# Cajun Boiled Peanuts



## TNJAKE (May 23, 2020)

Afternoon fellas and non fellas. Wanted to share a true southern snack with yall. Down here and all across the south you can get hot boiled peanuts at just about any gas station and even at roadside stands. It's a real treat. Heres my take.....

Start out with 2lbs of raw peanuts. Place in large crock pot and add 4qts of water.






Add......
1/3c kosher salt
1/4c diced jalapeno 
3 fat tbls cajun seasoning 
1tsp garlic powder
3tbls crushed red pepper
3oz bag of cajun crab boil










Pausch the crab boil bag under the peanuts. They will float for the first several hours. Stir in all other seasonings. Cover with lid and set crock pot on low





Stir occasionally. Cook on low for 24hrs and add water as needed.

When finished pour some into a cup with some of the juice and enjoy this southern classic.
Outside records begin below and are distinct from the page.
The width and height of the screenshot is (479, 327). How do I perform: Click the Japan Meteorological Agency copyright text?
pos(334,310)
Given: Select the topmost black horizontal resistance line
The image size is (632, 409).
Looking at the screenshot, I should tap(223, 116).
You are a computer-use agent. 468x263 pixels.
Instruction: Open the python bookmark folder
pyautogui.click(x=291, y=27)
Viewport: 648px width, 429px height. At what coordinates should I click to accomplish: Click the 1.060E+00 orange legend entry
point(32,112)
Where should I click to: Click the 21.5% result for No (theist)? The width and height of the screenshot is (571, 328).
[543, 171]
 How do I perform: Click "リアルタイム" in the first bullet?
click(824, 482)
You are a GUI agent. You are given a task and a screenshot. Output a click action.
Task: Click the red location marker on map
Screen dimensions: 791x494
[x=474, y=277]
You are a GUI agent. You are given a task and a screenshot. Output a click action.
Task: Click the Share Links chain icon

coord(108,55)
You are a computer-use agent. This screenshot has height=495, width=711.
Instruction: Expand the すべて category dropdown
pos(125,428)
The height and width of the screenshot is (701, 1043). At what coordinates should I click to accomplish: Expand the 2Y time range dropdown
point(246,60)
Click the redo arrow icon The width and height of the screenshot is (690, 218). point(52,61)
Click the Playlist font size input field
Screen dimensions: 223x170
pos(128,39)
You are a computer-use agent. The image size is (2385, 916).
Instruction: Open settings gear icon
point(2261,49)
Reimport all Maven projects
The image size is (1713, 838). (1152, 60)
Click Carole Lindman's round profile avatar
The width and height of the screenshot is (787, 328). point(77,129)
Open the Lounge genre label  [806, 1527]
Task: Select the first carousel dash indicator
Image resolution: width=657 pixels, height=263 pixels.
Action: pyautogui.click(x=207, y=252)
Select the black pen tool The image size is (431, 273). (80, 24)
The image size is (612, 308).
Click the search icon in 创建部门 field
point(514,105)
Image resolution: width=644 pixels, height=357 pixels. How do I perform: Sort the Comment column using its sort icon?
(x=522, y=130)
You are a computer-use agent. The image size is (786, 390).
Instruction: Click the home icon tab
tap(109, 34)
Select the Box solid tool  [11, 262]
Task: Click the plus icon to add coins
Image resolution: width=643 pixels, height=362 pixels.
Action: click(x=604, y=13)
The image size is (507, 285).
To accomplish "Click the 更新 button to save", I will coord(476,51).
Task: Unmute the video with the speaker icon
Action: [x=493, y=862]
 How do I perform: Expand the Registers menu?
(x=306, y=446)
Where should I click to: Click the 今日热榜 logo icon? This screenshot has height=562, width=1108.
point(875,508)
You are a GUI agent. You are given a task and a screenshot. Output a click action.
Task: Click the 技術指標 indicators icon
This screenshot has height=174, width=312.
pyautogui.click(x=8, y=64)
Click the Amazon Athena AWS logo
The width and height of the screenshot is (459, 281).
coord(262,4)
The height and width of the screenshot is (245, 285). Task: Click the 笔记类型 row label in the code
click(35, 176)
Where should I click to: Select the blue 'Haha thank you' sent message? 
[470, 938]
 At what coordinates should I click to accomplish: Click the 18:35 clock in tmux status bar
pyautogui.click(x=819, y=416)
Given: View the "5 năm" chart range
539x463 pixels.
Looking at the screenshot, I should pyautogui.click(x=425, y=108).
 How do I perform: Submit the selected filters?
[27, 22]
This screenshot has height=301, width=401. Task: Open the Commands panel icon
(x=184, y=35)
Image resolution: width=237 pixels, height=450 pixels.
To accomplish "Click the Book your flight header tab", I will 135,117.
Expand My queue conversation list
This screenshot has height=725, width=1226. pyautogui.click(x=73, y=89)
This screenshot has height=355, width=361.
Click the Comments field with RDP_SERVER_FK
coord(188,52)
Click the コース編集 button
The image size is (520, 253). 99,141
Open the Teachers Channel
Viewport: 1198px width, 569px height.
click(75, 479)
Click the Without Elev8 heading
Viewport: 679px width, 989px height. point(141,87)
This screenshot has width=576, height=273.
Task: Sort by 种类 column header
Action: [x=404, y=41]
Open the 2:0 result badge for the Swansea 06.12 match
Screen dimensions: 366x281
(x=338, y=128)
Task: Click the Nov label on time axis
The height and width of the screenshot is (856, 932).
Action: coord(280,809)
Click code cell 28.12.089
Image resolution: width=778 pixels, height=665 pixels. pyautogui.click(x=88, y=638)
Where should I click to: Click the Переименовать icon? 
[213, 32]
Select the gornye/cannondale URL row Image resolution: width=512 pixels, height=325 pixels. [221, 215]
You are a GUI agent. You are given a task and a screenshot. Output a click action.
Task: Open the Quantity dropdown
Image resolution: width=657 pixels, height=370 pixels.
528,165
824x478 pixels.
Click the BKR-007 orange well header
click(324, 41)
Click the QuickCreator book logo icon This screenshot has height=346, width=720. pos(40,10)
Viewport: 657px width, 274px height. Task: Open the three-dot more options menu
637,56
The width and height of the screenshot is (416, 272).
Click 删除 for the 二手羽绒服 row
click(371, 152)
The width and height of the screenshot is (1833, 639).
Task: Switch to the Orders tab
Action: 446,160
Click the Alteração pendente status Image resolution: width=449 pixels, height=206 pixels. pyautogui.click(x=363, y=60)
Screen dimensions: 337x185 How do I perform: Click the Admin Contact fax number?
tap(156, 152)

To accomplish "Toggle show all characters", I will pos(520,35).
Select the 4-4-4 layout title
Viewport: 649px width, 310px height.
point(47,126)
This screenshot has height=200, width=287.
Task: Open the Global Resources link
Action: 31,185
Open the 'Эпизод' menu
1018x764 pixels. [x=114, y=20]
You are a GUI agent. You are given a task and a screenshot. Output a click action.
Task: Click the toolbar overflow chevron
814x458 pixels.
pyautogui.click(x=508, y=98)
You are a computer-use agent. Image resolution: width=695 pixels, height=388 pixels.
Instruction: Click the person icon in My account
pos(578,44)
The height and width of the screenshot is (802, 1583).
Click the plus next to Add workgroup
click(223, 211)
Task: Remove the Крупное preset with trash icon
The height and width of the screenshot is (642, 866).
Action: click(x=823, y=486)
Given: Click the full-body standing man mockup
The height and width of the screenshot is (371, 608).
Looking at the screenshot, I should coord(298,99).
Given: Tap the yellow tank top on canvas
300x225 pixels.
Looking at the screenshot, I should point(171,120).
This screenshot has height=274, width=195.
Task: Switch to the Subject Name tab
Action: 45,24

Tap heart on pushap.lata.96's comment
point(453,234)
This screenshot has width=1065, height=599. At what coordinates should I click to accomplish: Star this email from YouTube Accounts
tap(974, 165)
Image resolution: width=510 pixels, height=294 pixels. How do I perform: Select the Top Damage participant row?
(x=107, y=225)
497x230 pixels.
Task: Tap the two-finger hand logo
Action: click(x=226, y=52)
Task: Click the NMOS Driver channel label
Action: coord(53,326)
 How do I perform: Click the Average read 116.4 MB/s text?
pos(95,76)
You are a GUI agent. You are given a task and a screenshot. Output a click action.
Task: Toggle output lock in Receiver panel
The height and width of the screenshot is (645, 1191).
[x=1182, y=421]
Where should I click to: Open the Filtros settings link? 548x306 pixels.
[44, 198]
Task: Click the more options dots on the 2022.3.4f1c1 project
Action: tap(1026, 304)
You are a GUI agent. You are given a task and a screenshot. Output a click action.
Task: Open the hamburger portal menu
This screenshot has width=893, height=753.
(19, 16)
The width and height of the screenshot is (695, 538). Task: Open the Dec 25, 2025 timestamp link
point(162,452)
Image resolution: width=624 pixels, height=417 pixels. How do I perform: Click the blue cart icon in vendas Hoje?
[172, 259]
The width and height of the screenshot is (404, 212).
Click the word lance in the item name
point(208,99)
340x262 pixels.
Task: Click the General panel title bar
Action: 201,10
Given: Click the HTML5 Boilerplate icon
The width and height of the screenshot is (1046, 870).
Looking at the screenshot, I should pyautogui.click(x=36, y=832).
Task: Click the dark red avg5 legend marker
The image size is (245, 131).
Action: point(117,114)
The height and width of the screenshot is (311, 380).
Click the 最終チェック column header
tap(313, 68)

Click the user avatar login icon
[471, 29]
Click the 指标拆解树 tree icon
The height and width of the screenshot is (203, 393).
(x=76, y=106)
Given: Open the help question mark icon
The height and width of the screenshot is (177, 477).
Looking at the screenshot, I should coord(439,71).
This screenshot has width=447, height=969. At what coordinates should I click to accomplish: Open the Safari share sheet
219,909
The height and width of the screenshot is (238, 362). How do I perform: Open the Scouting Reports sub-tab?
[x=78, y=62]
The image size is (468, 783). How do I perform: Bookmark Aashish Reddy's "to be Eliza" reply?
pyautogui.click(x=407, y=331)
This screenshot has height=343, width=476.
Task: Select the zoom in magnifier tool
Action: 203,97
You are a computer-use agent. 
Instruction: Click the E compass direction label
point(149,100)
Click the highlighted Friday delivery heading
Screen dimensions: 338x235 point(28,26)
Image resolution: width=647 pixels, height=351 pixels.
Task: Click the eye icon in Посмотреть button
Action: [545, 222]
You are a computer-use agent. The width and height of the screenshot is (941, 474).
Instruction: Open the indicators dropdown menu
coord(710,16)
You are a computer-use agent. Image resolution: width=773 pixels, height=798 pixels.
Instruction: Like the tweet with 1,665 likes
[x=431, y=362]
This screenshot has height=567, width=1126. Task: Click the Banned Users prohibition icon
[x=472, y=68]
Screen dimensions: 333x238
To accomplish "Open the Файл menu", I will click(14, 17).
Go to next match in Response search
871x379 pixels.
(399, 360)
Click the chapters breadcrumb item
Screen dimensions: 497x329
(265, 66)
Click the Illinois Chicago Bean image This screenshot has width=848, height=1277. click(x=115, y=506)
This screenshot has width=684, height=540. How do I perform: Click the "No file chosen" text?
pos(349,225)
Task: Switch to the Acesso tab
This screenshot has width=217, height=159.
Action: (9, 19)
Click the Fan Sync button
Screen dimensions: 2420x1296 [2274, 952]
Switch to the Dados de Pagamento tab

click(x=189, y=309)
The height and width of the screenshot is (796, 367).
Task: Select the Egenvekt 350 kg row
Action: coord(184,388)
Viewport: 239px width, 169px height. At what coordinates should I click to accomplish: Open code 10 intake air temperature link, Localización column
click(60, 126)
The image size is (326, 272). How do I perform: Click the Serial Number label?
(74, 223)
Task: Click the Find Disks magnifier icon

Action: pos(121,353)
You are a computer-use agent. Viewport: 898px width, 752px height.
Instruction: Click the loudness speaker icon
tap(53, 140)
I'll be back tomorrow to show them finished


----------



## Blues1 (May 23, 2020)

Boy, I sure miss boiled peanuts! Congestive heart failure keeps me watching the sodium real close. Boiled peanuts might be the thing I miss most. Those look like a great take on a southern treat!


----------



## TNJAKE (May 23, 2020)

Blues1 said:


> Boy, I sure miss boiled peanuts! Congestive heart failure keeps me watching the sodium real close. Boiled peanuts might be the thing I miss most. Those look like a great take on a southern treat!


Thanks bud. These definitely arent heart or blood pressure friendly. Lol


----------



## DanMcG (May 23, 2020)

Mmmm goobers,  recipe sounds great Jake!


----------



## TNJAKE (May 23, 2020)

DanMcG said:


> Mmmm goobers,  recipe sounds great Jake!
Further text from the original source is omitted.